[Element and text position data]
***

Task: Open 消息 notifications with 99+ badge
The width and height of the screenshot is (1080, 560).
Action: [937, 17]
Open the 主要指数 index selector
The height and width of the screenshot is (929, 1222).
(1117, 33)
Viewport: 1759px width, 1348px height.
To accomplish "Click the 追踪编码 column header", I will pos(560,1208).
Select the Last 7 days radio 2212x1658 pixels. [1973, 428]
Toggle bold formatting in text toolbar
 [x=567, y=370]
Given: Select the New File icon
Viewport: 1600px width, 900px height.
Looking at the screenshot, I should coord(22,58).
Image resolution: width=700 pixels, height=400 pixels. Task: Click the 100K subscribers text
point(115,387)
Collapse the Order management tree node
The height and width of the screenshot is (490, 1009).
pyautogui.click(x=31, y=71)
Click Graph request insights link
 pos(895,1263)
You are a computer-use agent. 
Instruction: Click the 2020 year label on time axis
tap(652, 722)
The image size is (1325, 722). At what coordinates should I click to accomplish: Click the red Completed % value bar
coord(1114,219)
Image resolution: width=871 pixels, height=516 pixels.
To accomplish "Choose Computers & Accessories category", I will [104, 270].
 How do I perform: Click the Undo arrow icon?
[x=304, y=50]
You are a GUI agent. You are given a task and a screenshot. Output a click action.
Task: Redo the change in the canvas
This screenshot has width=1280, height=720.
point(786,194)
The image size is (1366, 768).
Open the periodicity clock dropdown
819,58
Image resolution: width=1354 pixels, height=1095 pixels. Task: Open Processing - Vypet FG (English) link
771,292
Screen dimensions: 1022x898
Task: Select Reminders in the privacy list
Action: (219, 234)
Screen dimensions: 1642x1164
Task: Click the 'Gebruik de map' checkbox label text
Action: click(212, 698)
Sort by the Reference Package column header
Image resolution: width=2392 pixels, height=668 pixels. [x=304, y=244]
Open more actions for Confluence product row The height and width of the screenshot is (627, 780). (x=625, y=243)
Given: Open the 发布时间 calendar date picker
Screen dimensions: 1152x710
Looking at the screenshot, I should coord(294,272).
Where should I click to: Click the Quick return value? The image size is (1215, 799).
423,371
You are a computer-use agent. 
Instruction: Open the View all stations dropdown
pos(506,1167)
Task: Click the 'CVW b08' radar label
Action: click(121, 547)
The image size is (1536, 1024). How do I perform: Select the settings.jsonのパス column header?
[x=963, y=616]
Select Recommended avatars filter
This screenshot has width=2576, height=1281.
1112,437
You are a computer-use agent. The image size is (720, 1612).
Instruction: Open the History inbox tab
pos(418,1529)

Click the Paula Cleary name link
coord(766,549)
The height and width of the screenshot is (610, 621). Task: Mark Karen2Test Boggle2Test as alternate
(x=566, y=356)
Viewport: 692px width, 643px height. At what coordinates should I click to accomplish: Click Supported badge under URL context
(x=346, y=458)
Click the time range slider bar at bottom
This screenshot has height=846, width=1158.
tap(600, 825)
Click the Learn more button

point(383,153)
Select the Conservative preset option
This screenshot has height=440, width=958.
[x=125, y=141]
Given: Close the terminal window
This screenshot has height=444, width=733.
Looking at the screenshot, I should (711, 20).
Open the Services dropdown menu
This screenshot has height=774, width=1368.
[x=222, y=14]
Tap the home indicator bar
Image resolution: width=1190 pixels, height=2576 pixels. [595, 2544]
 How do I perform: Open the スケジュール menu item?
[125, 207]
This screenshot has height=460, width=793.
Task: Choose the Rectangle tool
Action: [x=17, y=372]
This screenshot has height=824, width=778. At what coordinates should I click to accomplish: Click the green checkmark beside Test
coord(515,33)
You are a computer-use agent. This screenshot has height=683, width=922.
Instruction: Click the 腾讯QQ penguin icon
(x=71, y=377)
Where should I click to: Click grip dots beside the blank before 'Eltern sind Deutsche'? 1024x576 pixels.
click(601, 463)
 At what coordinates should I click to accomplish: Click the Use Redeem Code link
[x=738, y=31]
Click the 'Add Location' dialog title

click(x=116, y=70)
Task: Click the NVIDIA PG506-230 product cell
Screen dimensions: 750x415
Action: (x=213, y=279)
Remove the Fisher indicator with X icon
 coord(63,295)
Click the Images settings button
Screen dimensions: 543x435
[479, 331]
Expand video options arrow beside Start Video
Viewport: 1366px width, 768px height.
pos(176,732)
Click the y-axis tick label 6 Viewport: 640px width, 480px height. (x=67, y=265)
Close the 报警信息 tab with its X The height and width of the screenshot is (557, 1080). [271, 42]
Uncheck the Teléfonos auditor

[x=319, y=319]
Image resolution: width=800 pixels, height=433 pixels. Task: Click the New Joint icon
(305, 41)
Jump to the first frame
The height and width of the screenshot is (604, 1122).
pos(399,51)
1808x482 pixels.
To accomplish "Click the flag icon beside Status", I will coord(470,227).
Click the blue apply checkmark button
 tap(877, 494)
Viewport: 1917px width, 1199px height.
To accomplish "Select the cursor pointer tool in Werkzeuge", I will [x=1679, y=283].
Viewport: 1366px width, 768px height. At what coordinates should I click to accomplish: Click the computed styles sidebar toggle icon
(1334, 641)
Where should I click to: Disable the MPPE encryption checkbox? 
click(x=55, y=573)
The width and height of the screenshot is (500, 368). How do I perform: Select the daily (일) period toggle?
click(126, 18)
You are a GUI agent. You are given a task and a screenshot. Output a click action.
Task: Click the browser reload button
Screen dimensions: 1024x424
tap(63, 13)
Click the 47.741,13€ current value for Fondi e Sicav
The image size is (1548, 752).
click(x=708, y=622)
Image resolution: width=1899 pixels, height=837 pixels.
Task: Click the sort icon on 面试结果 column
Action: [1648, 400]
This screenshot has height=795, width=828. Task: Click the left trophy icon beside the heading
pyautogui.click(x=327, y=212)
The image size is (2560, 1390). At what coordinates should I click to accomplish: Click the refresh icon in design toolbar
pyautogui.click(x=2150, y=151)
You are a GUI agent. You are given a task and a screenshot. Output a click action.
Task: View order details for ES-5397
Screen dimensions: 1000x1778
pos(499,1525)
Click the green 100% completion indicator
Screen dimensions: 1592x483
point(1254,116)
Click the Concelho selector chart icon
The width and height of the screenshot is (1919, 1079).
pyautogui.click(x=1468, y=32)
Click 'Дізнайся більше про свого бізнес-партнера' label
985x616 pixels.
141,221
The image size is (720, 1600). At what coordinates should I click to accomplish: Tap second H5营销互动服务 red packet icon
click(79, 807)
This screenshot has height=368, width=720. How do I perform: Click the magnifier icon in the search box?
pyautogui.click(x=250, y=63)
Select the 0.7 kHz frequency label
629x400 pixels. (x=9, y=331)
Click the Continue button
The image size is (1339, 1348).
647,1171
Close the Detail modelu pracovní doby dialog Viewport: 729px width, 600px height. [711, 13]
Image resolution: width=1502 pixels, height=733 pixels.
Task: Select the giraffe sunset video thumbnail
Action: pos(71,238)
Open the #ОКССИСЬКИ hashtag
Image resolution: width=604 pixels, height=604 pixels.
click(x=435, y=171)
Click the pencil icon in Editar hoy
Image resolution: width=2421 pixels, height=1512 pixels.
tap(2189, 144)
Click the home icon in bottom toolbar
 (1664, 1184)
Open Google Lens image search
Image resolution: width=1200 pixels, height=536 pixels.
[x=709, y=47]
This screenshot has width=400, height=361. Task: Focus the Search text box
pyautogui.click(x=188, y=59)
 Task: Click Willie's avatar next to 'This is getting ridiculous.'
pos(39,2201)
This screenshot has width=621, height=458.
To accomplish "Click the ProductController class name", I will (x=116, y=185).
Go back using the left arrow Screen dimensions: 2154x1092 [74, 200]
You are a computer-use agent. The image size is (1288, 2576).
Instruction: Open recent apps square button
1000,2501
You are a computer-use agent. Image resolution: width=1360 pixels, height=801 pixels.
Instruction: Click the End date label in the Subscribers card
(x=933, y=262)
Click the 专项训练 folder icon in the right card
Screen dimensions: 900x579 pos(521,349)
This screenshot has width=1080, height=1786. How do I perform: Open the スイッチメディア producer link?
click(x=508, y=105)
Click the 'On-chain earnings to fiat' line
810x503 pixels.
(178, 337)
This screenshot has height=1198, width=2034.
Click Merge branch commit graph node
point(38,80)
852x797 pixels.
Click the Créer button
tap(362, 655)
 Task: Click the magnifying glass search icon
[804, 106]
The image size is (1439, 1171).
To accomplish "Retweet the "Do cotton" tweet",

***

| REQUIRED WORK |
Copy the records from their first line through the line that contains "tap(652, 722)", reproducing each line exactly and including both ends.

| FINISHED ANSWER |
Task: Open 消息 notifications with 99+ badge
The width and height of the screenshot is (1080, 560).
Action: [937, 17]
Open the 主要指数 index selector
The height and width of the screenshot is (929, 1222).
(1117, 33)
Viewport: 1759px width, 1348px height.
To accomplish "Click the 追踪编码 column header", I will pos(560,1208).
Select the Last 7 days radio 2212x1658 pixels. [1973, 428]
Toggle bold formatting in text toolbar
 [x=567, y=370]
Given: Select the New File icon
Viewport: 1600px width, 900px height.
Looking at the screenshot, I should coord(22,58).
Image resolution: width=700 pixels, height=400 pixels. Task: Click the 100K subscribers text
point(115,387)
Collapse the Order management tree node
The height and width of the screenshot is (490, 1009).
pyautogui.click(x=31, y=71)
Click Graph request insights link
 pos(895,1263)
You are a computer-use agent. 
Instruction: Click the 2020 year label on time axis
tap(652, 722)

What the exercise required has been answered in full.